Exercise instructions: Word for word, return every record that follows.

(Records contained in a dataset)
* * * *

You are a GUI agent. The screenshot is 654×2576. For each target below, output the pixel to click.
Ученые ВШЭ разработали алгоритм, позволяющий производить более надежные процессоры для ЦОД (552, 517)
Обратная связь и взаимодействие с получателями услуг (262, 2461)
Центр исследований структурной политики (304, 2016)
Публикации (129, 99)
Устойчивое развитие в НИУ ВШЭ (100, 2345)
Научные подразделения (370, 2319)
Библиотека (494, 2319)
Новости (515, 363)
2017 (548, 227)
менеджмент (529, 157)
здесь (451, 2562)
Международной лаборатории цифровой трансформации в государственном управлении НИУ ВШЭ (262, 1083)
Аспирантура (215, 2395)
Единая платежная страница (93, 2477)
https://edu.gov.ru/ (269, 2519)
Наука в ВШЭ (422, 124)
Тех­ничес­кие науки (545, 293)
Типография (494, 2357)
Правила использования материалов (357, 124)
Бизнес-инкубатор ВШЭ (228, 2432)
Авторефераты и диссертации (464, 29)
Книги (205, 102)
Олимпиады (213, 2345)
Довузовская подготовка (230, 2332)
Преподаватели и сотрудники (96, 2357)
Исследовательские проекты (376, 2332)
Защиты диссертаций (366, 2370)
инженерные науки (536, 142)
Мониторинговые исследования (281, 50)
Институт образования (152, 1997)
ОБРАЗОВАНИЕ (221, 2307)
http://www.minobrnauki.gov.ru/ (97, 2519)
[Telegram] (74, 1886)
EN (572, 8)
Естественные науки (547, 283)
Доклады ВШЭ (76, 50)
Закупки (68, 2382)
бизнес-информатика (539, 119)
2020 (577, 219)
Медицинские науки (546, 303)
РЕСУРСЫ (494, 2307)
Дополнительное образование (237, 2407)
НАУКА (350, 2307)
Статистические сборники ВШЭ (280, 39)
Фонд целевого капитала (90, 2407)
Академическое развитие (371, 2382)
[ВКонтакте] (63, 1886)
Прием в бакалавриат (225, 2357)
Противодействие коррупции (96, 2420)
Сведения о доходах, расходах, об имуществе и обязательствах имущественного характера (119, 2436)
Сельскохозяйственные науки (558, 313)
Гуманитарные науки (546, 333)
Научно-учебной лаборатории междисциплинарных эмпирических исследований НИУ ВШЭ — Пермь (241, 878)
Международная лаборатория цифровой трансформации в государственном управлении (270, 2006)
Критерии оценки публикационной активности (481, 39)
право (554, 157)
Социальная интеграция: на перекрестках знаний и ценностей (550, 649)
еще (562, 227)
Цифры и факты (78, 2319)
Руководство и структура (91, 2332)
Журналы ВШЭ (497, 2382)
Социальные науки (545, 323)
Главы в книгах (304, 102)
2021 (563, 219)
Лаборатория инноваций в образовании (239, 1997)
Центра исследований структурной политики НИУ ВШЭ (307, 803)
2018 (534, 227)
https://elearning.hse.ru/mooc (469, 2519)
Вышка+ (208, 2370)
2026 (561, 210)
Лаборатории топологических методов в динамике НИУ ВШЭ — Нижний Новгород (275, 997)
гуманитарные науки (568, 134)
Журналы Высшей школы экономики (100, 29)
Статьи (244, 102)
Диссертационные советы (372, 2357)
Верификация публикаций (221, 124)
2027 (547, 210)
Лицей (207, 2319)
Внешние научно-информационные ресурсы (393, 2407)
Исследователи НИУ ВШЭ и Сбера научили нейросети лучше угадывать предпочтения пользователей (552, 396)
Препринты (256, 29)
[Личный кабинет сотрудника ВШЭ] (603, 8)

* * * *

Response below:
You are a GUI agent. The screenshot is 654×2576. For each target below, output the pixel to click.
Ученые ВШЭ разработали алгоритм, позволяющий производить более надежные процессоры для ЦОД (552, 517)
Обратная связь и взаимодействие с получателями услуг (262, 2461)
Центр исследований структурной политики (304, 2016)
Публикации (129, 99)
Устойчивое развитие в НИУ ВШЭ (100, 2345)
Научные подразделения (370, 2319)
Библиотека (494, 2319)
Новости (515, 363)
2017 (548, 227)
менеджмент (529, 157)
здесь (451, 2562)
Международной лаборатории цифровой трансформации в государственном управлении НИУ ВШЭ (262, 1083)
Аспирантура (215, 2395)
Единая платежная страница (93, 2477)
https://edu.gov.ru/ (269, 2519)
Наука в ВШЭ (422, 124)
Тех­ничес­кие науки (545, 293)
Типография (494, 2357)
Правила использования материалов (357, 124)
Бизнес-инкубатор ВШЭ (228, 2432)
Авторефераты и диссертации (464, 29)
Книги (205, 102)
Олимпиады (213, 2345)
Довузовская подготовка (230, 2332)
Преподаватели и сотрудники (96, 2357)
Исследовательские проекты (376, 2332)
Защиты диссертаций (366, 2370)
инженерные науки (536, 142)
Мониторинговые исследования (281, 50)
Институт образования (152, 1997)
ОБРАЗОВАНИЕ (221, 2307)
http://www.minobrnauki.gov.ru/ (97, 2519)
[Telegram] (74, 1886)
EN (572, 8)
Естественные науки (547, 283)
Доклады ВШЭ (76, 50)
Закупки (68, 2382)
бизнес-информатика (539, 119)
2020 (577, 219)
Медицинские науки (546, 303)
РЕСУРСЫ (494, 2307)
Дополнительное образование (237, 2407)
НАУКА (350, 2307)
Статистические сборники ВШЭ (280, 39)
Фонд целевого капитала (90, 2407)
Академическое развитие (371, 2382)
[ВКонтакте] (63, 1886)
Прием в бакалавриат (225, 2357)
Противодействие коррупции (96, 2420)
Сведения о доходах, расходах, об имуществе и обязательствах имущественного характера (119, 2436)
Сельскохозяйственные науки (558, 313)
Гуманитарные науки (546, 333)
Научно-учебной лаборатории междисциплинарных эмпирических исследований НИУ ВШЭ — Пермь (241, 878)
Международная лаборатория цифровой трансформации в государственном управлении (270, 2006)
Критерии оценки публикационной активности (481, 39)
право (554, 157)
Социальная интеграция: на перекрестках знаний и ценностей (550, 649)
еще (562, 227)
Цифры и факты (78, 2319)
Руководство и структура (91, 2332)
Журналы ВШЭ (497, 2382)
Социальные науки (545, 323)
Главы в книгах (304, 102)
2021 (563, 219)
Лаборатория инноваций в образовании (239, 1997)
Центра исследований структурной политики НИУ ВШЭ (307, 803)
2018 (534, 227)
https://elearning.hse.ru/mooc (469, 2519)
Вышка+ (208, 2370)
2026 (561, 210)
Лаборатории топологических методов в динамике НИУ ВШЭ — Нижний Новгород (275, 997)
гуманитарные науки (568, 134)
Журналы Высшей школы экономики (100, 29)
Статьи (244, 102)
Диссертационные советы (372, 2357)
Верификация публикаций (221, 124)
2027 (547, 210)
Лицей (207, 2319)
Внешние научно-информационные ресурсы (393, 2407)
Исследователи НИУ ВШЭ и Сбера научили нейросети лучше угадывать предпочтения пользователей (552, 396)
Препринты (256, 29)
[Личный кабинет сотрудника ВШЭ] (603, 8)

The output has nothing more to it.